Thumbing through a book about Lincoln, Leon is strangely attracted to a daguerreotype of John Wilkes Booth. There is a magnetism in the eyes. Leon is floating through some strange time warp. He spirals within a cyclone and spins through the years and lands in Brooklyn in the Roaring Twenties. He's Callie, super-blond, super-flapper. Callie lands in 1864 and goes mad because she doesn't understand what has happened. She gets involved in a conspiracy to kill President Lincoln. Slowly Callie (Boots)/Booth realizes what's happening but isn't up enough on her history. The end is inevitable. John Wilkes Booth lands in 1968, and accustoms himself to part of today's world. He is prepared for this because when his fate had been decided he had the picture of himself made and prayed to be absorbed by the spirit of whoever saw the picture after a hundred years, with such a desperation that when Leon, the first to see it in the prescribed time (he was cleaning out his grandmother's attic), magic occurred.
Booth is an 1860's southerner in 1968 Brooklyn. One day while crossing the street, he is killed by a speeding motorist.

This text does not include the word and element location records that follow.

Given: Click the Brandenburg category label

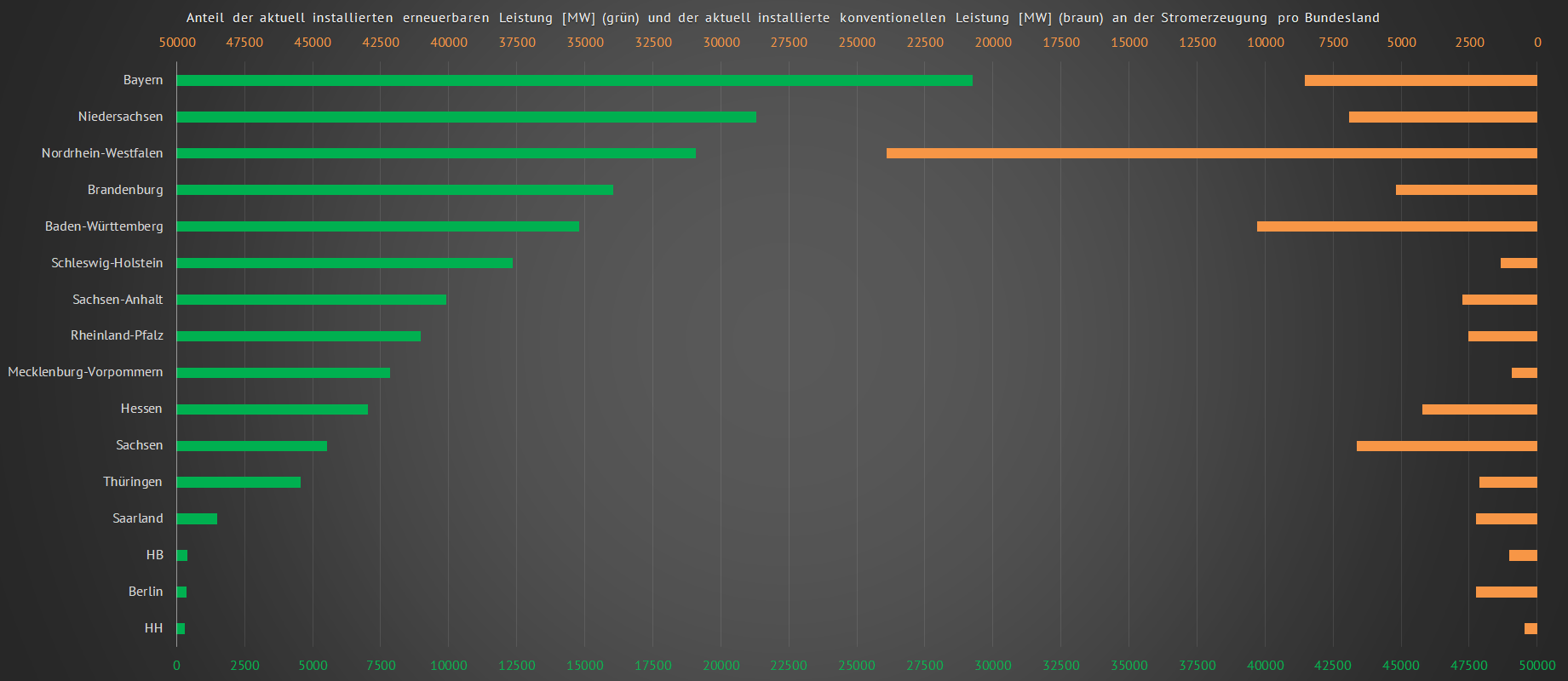Looking at the screenshot, I should point(125,190).
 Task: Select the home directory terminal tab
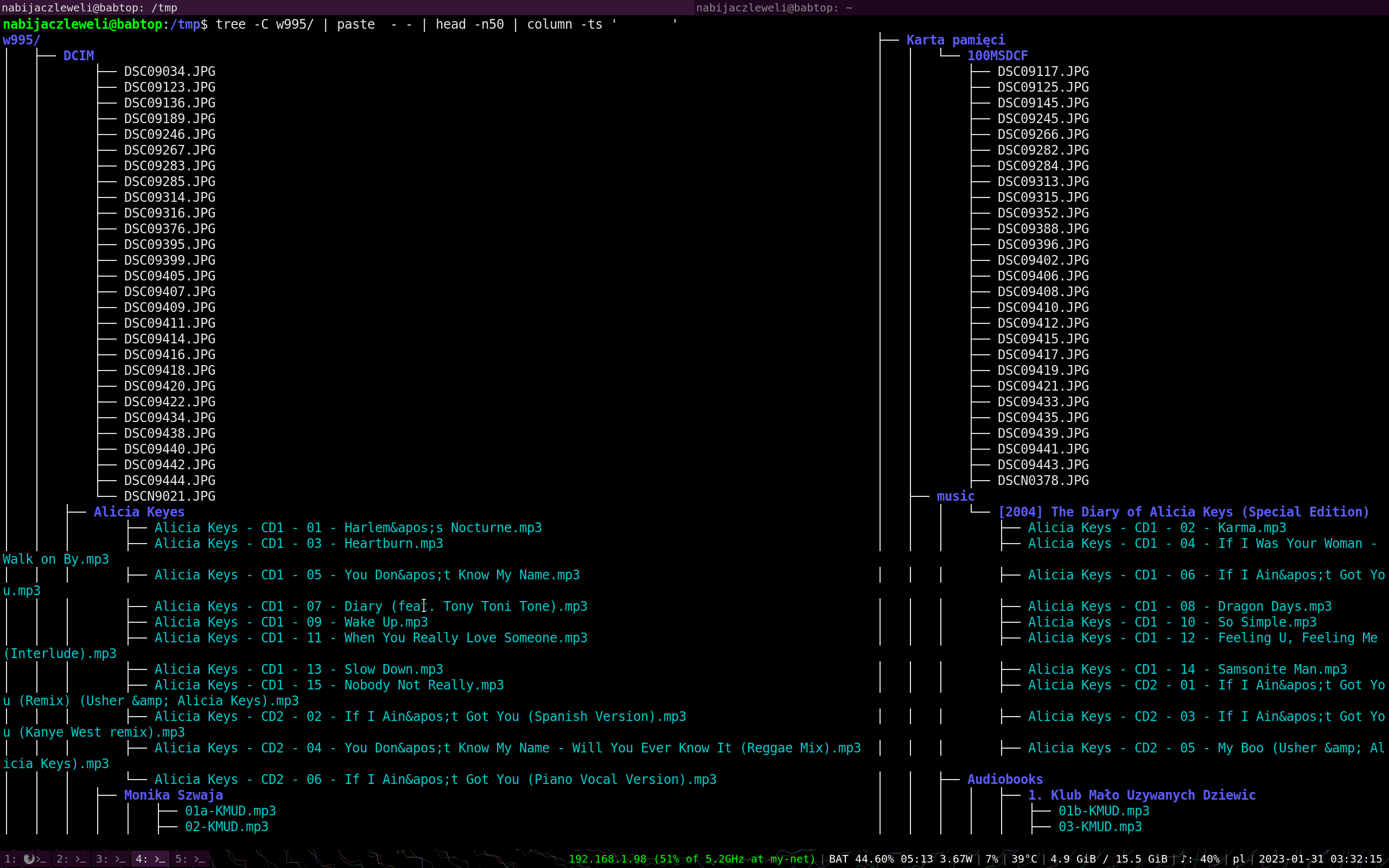pos(1041,8)
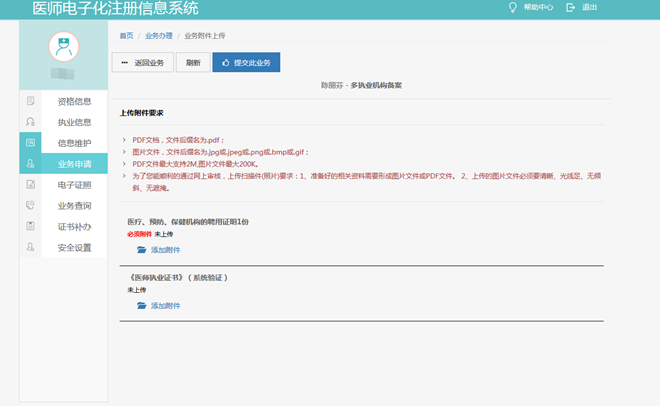Click the 业务附件上传 breadcrumb item
Image resolution: width=664 pixels, height=407 pixels.
pyautogui.click(x=211, y=35)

Leon cannot be a super flapper. He isn't that friendly with people. The spiralling, that awful dizzying spin, had told him something supernatural had happened. He plans to make a fortune and sell stocks just before the Market crashes and buy property, etc. just after. A jumble. He dies from a heart attack.
Or, all this happens when Booth is in a barn and is looking at a photo of himself. The switch occurs after he sets fire to the barn and Herold shoots him, but the marshals know there is something strange about the dead man's face.
Callie dies, causing a timewarp discrepancy. The two live spirits, Booth and Leon, are in telepsychic battle with each other and only one can win. Leon, who is vain, kept a diary of how either the person who left his body, or Booth, will die through traps...No good, huh?
All right. Forget it. I'm going to bed.